Content starts

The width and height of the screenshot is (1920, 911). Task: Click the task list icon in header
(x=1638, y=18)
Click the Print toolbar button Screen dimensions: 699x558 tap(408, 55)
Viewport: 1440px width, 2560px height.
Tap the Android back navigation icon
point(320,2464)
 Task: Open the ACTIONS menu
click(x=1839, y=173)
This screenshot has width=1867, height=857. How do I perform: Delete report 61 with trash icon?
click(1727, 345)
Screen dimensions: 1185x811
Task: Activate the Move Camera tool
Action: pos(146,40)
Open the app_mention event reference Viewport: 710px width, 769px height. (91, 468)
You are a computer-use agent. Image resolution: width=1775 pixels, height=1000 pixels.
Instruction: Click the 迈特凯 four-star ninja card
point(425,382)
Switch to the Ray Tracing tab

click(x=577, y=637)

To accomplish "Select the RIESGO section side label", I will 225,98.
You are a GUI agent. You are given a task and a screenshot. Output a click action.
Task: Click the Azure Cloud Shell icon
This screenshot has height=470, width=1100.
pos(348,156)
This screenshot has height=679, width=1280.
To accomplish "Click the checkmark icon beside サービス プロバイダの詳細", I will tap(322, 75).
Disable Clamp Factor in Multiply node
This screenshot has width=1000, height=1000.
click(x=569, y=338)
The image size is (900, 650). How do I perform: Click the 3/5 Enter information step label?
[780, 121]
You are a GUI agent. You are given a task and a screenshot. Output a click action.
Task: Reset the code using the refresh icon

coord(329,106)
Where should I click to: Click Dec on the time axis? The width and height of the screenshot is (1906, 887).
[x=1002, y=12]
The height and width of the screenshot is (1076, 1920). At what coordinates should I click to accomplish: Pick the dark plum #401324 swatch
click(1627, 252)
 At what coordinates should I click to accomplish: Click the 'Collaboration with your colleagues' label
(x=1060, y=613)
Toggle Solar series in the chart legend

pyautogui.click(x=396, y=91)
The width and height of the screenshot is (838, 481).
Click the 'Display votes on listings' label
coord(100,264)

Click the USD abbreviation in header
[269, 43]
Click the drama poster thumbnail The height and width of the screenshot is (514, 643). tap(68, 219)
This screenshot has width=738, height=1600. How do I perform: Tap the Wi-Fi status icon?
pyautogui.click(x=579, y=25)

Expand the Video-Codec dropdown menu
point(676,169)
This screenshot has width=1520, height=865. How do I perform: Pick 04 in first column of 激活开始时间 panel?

Content ends

- _Exercise instructions_
This task asks for the number of lines above that include the string "Viewport". Respond with that number only.

- _Result_
2